REQUIRED ACTION
Please transcribe, exactly, the line that contains "The width and" and every line after it to the end of the records, and nothing else.

Data items
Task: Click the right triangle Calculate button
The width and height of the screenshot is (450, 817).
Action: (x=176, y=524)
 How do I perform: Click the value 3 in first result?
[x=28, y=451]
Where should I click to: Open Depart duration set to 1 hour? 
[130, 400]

WRITTEN ANSWER
The width and height of the screenshot is (450, 817).
Action: (x=176, y=524)
 How do I perform: Click the value 3 in first result?
[x=28, y=451]
Where should I click to: Open Depart duration set to 1 hour? 
[130, 400]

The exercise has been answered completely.